| TASK STATEMENT |
Produce an exact copy of all records below.

Stored items
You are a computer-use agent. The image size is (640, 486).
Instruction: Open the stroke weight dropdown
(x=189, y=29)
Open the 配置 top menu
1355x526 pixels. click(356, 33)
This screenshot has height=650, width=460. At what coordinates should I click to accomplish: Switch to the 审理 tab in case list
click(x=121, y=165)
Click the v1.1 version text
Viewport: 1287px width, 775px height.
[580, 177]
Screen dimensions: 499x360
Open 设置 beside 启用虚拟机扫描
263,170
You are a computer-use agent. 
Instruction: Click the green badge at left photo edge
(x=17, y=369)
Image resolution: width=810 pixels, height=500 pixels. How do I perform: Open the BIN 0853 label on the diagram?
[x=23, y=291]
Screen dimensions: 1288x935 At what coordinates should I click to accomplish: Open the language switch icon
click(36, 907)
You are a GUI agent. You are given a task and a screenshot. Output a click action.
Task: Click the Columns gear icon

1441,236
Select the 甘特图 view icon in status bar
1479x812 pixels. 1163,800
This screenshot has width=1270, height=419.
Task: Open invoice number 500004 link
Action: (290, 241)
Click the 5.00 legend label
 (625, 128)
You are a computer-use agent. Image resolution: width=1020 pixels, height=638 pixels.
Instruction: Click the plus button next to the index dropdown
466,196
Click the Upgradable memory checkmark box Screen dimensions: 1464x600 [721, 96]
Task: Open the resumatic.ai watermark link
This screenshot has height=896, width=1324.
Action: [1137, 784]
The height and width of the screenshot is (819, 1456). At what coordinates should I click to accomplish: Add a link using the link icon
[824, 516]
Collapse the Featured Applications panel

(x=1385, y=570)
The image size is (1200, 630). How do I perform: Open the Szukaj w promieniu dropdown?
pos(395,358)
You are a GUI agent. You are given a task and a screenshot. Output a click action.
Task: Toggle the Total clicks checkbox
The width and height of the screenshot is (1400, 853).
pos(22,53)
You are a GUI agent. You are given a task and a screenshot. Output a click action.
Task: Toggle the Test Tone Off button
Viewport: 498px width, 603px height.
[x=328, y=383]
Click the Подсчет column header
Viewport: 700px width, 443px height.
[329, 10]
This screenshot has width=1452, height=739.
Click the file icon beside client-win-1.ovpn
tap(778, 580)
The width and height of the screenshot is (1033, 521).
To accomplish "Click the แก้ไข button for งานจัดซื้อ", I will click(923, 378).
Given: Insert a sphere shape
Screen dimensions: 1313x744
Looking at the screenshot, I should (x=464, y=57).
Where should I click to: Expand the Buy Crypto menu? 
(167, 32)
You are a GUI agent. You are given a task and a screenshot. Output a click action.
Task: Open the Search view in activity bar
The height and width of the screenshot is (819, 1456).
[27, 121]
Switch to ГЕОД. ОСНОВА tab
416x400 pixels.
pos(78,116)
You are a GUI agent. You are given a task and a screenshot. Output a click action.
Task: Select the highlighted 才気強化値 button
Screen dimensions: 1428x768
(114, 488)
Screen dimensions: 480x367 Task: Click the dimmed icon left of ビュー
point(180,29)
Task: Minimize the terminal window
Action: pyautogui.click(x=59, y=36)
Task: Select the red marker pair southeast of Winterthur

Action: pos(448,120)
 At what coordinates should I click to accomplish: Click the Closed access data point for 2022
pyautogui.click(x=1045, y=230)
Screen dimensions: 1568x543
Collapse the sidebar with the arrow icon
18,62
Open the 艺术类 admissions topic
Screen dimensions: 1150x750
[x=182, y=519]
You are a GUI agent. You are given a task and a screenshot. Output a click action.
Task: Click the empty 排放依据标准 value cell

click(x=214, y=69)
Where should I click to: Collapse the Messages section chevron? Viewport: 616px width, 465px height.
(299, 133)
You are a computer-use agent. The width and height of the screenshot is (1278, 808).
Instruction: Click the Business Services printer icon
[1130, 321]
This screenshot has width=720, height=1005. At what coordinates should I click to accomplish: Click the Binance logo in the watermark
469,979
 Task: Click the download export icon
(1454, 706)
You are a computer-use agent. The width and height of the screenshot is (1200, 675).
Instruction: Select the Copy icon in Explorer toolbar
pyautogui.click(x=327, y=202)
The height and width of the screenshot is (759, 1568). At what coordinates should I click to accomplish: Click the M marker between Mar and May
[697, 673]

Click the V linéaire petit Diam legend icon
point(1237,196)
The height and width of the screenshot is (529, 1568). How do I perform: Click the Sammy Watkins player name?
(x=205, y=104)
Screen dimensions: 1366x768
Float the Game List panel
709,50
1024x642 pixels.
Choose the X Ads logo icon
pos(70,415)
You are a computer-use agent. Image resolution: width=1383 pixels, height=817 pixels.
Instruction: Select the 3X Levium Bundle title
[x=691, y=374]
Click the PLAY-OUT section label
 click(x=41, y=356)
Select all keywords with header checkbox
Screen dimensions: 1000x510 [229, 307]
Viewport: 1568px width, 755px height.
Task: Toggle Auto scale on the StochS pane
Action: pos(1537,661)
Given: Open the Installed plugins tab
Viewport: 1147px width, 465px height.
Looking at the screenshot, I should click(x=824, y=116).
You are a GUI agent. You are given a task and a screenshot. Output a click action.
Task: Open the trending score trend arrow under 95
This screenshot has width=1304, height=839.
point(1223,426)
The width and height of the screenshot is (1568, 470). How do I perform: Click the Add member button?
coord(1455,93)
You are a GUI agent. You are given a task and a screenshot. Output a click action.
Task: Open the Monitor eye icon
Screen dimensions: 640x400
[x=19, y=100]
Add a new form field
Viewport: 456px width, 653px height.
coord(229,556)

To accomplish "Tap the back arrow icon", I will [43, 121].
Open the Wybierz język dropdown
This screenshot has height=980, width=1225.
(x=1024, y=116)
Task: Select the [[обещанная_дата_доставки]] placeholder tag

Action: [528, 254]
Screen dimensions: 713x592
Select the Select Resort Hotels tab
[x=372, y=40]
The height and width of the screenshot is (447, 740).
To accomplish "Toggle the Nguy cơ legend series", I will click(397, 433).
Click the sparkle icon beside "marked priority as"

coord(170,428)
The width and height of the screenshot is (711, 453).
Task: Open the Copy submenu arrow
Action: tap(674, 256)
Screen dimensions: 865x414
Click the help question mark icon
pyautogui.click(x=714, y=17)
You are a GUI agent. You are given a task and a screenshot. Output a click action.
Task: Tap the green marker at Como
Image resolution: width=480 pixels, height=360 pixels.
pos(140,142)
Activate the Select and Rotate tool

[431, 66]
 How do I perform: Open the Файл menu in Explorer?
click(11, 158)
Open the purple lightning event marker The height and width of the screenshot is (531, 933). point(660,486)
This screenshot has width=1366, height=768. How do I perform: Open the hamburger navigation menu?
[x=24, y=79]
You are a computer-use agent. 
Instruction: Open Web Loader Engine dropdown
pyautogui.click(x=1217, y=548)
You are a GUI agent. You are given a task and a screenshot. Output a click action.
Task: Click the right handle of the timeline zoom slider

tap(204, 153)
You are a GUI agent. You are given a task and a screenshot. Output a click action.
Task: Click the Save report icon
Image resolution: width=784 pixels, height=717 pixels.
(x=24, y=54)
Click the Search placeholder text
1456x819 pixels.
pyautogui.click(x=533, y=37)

| YOUR SOLUTION |
You are a computer-use agent. The image size is (640, 486).
Instruction: Open the stroke weight dropdown
(x=189, y=29)
Open the 配置 top menu
1355x526 pixels. click(356, 33)
This screenshot has height=650, width=460. At what coordinates should I click to accomplish: Switch to the 审理 tab in case list
click(x=121, y=165)
Click the v1.1 version text
Viewport: 1287px width, 775px height.
[580, 177]
Screen dimensions: 499x360
Open 设置 beside 启用虚拟机扫描
263,170
You are a computer-use agent. 
Instruction: Click the green badge at left photo edge
(x=17, y=369)
Image resolution: width=810 pixels, height=500 pixels. How do I perform: Open the BIN 0853 label on the diagram?
[x=23, y=291]
Screen dimensions: 1288x935 At what coordinates should I click to accomplish: Open the language switch icon
click(36, 907)
You are a GUI agent. You are given a task and a screenshot. Output a click action.
Task: Click the Columns gear icon

1441,236
Select the 甘特图 view icon in status bar
1479x812 pixels. 1163,800
This screenshot has width=1270, height=419.
Task: Open invoice number 500004 link
Action: (290, 241)
Click the 5.00 legend label
 (625, 128)
You are a computer-use agent. Image resolution: width=1020 pixels, height=638 pixels.
Instruction: Click the plus button next to the index dropdown
466,196
Click the Upgradable memory checkmark box Screen dimensions: 1464x600 [721, 96]
Task: Open the resumatic.ai watermark link
This screenshot has height=896, width=1324.
Action: [1137, 784]
The height and width of the screenshot is (819, 1456). At what coordinates should I click to accomplish: Add a link using the link icon
[824, 516]
Collapse the Featured Applications panel

(x=1385, y=570)
The image size is (1200, 630). How do I perform: Open the Szukaj w promieniu dropdown?
pos(395,358)
You are a GUI agent. You are given a task and a screenshot. Output a click action.
Task: Toggle the Total clicks checkbox
The width and height of the screenshot is (1400, 853).
pos(22,53)
You are a GUI agent. You are given a task and a screenshot. Output a click action.
Task: Toggle the Test Tone Off button
Viewport: 498px width, 603px height.
[x=328, y=383]
Click the Подсчет column header
Viewport: 700px width, 443px height.
[329, 10]
This screenshot has width=1452, height=739.
Click the file icon beside client-win-1.ovpn
tap(778, 580)
The width and height of the screenshot is (1033, 521).
To accomplish "Click the แก้ไข button for งานจัดซื้อ", I will click(923, 378).
Given: Insert a sphere shape
Screen dimensions: 1313x744
Looking at the screenshot, I should (x=464, y=57).
Where should I click to: Expand the Buy Crypto menu? 
(167, 32)
You are a GUI agent. You are given a task and a screenshot. Output a click action.
Task: Open the Search view in activity bar
The height and width of the screenshot is (819, 1456).
[27, 121]
Switch to ГЕОД. ОСНОВА tab
416x400 pixels.
pos(78,116)
You are a GUI agent. You are given a task and a screenshot. Output a click action.
Task: Select the highlighted 才気強化値 button
Screen dimensions: 1428x768
(114, 488)
Screen dimensions: 480x367 Task: Click the dimmed icon left of ビュー
point(180,29)
Task: Minimize the terminal window
Action: pyautogui.click(x=59, y=36)
Task: Select the red marker pair southeast of Winterthur

Action: pos(448,120)
 At what coordinates should I click to accomplish: Click the Closed access data point for 2022
pyautogui.click(x=1045, y=230)
Screen dimensions: 1568x543
Collapse the sidebar with the arrow icon
18,62
Open the 艺术类 admissions topic
Screen dimensions: 1150x750
[x=182, y=519]
You are a GUI agent. You are given a task and a screenshot. Output a click action.
Task: Click the empty 排放依据标准 value cell

click(x=214, y=69)
Where should I click to: Collapse the Messages section chevron? Viewport: 616px width, 465px height.
(299, 133)
You are a computer-use agent. The width and height of the screenshot is (1278, 808).
Instruction: Click the Business Services printer icon
[1130, 321]
This screenshot has width=720, height=1005. At what coordinates should I click to accomplish: Click the Binance logo in the watermark
469,979
 Task: Click the download export icon
(1454, 706)
You are a computer-use agent. The width and height of the screenshot is (1200, 675).
Instruction: Select the Copy icon in Explorer toolbar
pyautogui.click(x=327, y=202)
The height and width of the screenshot is (759, 1568). At what coordinates should I click to accomplish: Click the M marker between Mar and May
[697, 673]

Click the V linéaire petit Diam legend icon
point(1237,196)
The height and width of the screenshot is (529, 1568). How do I perform: Click the Sammy Watkins player name?
(x=205, y=104)
Screen dimensions: 1366x768
Float the Game List panel
709,50
1024x642 pixels.
Choose the X Ads logo icon
pos(70,415)
You are a computer-use agent. Image resolution: width=1383 pixels, height=817 pixels.
Instruction: Select the 3X Levium Bundle title
[x=691, y=374]
Click the PLAY-OUT section label
 click(x=41, y=356)
Select all keywords with header checkbox
Screen dimensions: 1000x510 [229, 307]
Viewport: 1568px width, 755px height.
Task: Toggle Auto scale on the StochS pane
Action: pos(1537,661)
Given: Open the Installed plugins tab
Viewport: 1147px width, 465px height.
Looking at the screenshot, I should click(x=824, y=116).
You are a GUI agent. You are given a task and a screenshot. Output a click action.
Task: Open the trending score trend arrow under 95
This screenshot has width=1304, height=839.
point(1223,426)
The width and height of the screenshot is (1568, 470). How do I perform: Click the Add member button?
coord(1455,93)
You are a GUI agent. You are given a task and a screenshot. Output a click action.
Task: Open the Monitor eye icon
Screen dimensions: 640x400
[x=19, y=100]
Add a new form field
Viewport: 456px width, 653px height.
coord(229,556)

To accomplish "Tap the back arrow icon", I will [43, 121].
Open the Wybierz język dropdown
This screenshot has height=980, width=1225.
(x=1024, y=116)
Task: Select the [[обещанная_дата_доставки]] placeholder tag

Action: [528, 254]
Screen dimensions: 713x592
Select the Select Resort Hotels tab
[x=372, y=40]
The height and width of the screenshot is (447, 740).
To accomplish "Toggle the Nguy cơ legend series", I will click(397, 433).
Click the sparkle icon beside "marked priority as"

coord(170,428)
The width and height of the screenshot is (711, 453).
Task: Open the Copy submenu arrow
Action: tap(674, 256)
Screen dimensions: 865x414
Click the help question mark icon
pyautogui.click(x=714, y=17)
You are a GUI agent. You are given a task and a screenshot. Output a click action.
Task: Tap the green marker at Como
Image resolution: width=480 pixels, height=360 pixels.
pos(140,142)
Activate the Select and Rotate tool

[431, 66]
 How do I perform: Open the Файл menu in Explorer?
click(11, 158)
Open the purple lightning event marker The height and width of the screenshot is (531, 933). point(660,486)
This screenshot has width=1366, height=768. How do I perform: Open the hamburger navigation menu?
[x=24, y=79]
You are a computer-use agent. 
Instruction: Open Web Loader Engine dropdown
pyautogui.click(x=1217, y=548)
You are a GUI agent. You are given a task and a screenshot. Output a click action.
Task: Click the right handle of the timeline zoom slider

tap(204, 153)
You are a GUI agent. You are given a task and a screenshot. Output a click action.
Task: Click the Save report icon
Image resolution: width=784 pixels, height=717 pixels.
(x=24, y=54)
Click the Search placeholder text
1456x819 pixels.
pyautogui.click(x=533, y=37)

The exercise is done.